With down side plays are you doing only puts, or short as well, and can the targets and stops you recommend for puts be used for shorts? Also, do you recommend shorting in general and what are the risks in shorting? (June 17, 2003)
First we want to say that with the market rising, taking short positions is more difficult. We look for stocks that are in a continuing downtrend or are breaking down through support on volume and preferabley have moved up and failed an attempt to get back over that former support that we are looking to see now act as resistance. Even with that if the market continues to surge higher even those can pop up like basketballs held underwater. The market is showing signs of turning over and we are trying some downside positions here and there, but they will be more plentiful when the market starts to break its current very strong trend up the 10 day MVA.
As for shorting stocks versus puts, we prefer puts because we know our total risk going into the play, and that is the price we pay for the options.
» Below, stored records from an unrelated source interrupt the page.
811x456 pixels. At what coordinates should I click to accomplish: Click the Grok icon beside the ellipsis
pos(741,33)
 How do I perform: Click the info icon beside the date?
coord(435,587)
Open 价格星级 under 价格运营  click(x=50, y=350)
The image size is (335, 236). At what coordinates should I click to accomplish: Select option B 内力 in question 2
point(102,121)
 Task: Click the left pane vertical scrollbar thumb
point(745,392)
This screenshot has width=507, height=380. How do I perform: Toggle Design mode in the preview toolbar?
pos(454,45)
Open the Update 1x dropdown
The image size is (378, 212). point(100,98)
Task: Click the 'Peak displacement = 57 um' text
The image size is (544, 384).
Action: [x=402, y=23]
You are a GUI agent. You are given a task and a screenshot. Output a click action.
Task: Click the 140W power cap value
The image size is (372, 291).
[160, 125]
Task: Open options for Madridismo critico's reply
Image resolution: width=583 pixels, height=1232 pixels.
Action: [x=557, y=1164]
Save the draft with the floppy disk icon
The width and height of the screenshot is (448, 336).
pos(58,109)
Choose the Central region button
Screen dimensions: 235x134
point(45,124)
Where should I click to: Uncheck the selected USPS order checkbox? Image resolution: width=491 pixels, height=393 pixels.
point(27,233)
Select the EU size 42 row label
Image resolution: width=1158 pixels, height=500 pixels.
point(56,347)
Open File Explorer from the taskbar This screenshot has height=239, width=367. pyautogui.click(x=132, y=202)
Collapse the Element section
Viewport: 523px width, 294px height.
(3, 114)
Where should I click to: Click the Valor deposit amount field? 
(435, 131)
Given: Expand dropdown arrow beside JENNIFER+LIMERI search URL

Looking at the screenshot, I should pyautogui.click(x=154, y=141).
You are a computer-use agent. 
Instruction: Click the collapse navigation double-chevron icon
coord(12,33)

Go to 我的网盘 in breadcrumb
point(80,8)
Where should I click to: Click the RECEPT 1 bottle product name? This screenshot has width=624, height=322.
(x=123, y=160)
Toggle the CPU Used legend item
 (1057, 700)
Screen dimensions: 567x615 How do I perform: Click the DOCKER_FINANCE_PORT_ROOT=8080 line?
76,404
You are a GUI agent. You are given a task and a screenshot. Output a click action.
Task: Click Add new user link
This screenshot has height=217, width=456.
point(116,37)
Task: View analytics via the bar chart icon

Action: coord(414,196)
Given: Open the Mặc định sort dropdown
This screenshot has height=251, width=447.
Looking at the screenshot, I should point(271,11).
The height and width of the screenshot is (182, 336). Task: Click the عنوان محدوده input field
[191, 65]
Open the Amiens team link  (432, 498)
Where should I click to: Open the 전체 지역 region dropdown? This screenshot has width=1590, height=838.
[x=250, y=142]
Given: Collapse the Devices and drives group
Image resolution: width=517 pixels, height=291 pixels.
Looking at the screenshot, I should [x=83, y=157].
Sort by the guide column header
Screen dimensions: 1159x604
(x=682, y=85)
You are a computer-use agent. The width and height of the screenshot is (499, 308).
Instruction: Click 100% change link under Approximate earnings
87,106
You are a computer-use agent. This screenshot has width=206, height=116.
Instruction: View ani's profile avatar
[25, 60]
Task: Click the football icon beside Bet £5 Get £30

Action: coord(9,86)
If the stock turns and flies to the moon and we let it go, we are out the cost of the options but no more. If we short the stock, i.e., sell shares we borrowed from the broker, and it runs higher, we are still going to have to replace that stock by going into the market and buying other shares. If the stock keeps running higher and higher, our losses keep on mounting. Theoretically they are infinite, but your broker will make you cover at some point.
Further, with shorting you have to sell on an uptick in price. If a stock is plunging you just cannot jump on board but have to wait for it to tick higher. With a put you can buy as it plunges. Now we often let a stock plunge through the buy point and then catch it as it makes a rebound in relief to better set up the move. But, we still have the flexibility to buy at any point during the move. Another problem that may arise with shorting is the availability of stock to short. With the new dividend rules, if you lend your stock to be shorted you do not get the lower tax rate on any dividends your stock pays. That may shrink the pool of stock available for shorting, but that remains to be seen.
The targets are set based on support and resistance levels. In other words, our initial targets on downside plays are the next support level as that is the level we would expect the stock to bounce if there is no other pressure on it. We analyze the plays carefully to make sure that if the stock makes the move there is enough room to fall to that support to make a solid gain. Thus the targets would effect that stock action as well for short positions that involved stock only. You would have to do the math to see if the move was enough to make the risk/reward ratio good enough for you. For example, if you want to short a $50 stock down to $45, if it works to plan and you sell at 50 and buy at 45, your gain is 10% ($5 gain versus $50 risk; margin will change that, but margin on short selling can be rough).